Juliet, who was used to sleeping late in London, now arose at 5:30 each morning to have make-up applied to her creamy complexion and sit while her sandy hair was teased into an upswept coiffure and hooked up at the back, all of this prior to 8 A.M. shooting. At the end of each work day, she left for home long after dark.
"I've led a monastic life since I've been here," Juliet sighed, noting how production schedules had restricted her social life.
She was homesick for her antique-laden London flat and the two Siamese cats she had to leave behind. Feeling displaced and disoriented--a condition aggravated by the disintegration of her eight-year marriage to songwriter Edward Alquist Jr.-- Juliet commiserated with the recently separated Leslie Bricusses and a few still- married members of Hollywood's burgeoning British colony.

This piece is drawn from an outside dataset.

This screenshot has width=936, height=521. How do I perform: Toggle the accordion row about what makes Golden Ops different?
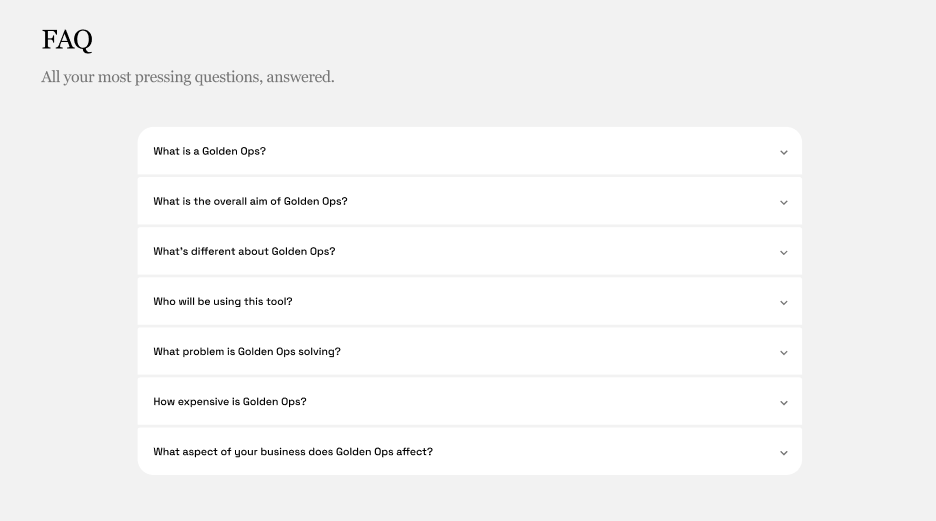[x=469, y=252]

A new aquaintance, Steve McQueen's wife Neile, helped her adopt a mongrel puppy to replace the absent cats and drove her to the Mojave Desert, where they watched McQueen roadtest his latest Porche. And within two weeks after filming commenced, Juliet rented a beam-ceilinged home of Spanish architecture just three minutes from the studio. Its big open fireplace stirred memories of the Mills family's country residence--a Georgian house on Richmond Hill.
"My friends would faint if they saw me ensconced in this mansion," she observed. As a buttress against the series' questionable future, a sublet clause was written into the year's lease.
Meanwhile, Juliet hired a 17-year-old nanny of her own for 5-year-old son Christopher. This girl is not one of those formidable English nannies who often spend as many as three years in training. "A proper nanny, one who goes to royalty, just looks after the children," she explained. "When I advertised, I was looking for one like the character I'm playing--somebody who could just muck in."
All these life-style adjustments presumably will be wasted should Nanny fail to attract an appreciable viewing audience. Before entering the crucible of competitive network television, Juliet never bothered to analyze the show's prospects. The combined insight of herself and her father into American TV taste was negligible.
"I haven't got any confidence through any knowledge of what other shows do or ratings or what people like for don't like," she said before returning to the set. "If Nanny isn't picked up, I'll be going home this spring. It won't break my heart."
The more pragmatic Gerber, already in the midst of shooting another situation- comedy pilot, expressed contentment in merely seeing the Fox facilities being used.
"What the hell, at least I'm on the air," he said, remembering the studio's financial investment. "We're on at 7:30 against Hee-Haw. It's a tough spot. If nothing else, we'll still have 15 weeks on the air. I've been through the television jungles before and I'm not gonna cry about it. I'm just putting my head down, looking ahead and saying: 'Gung Ho!' Like Satchel Paige once said: 'Don't look back. They may be gaining on you."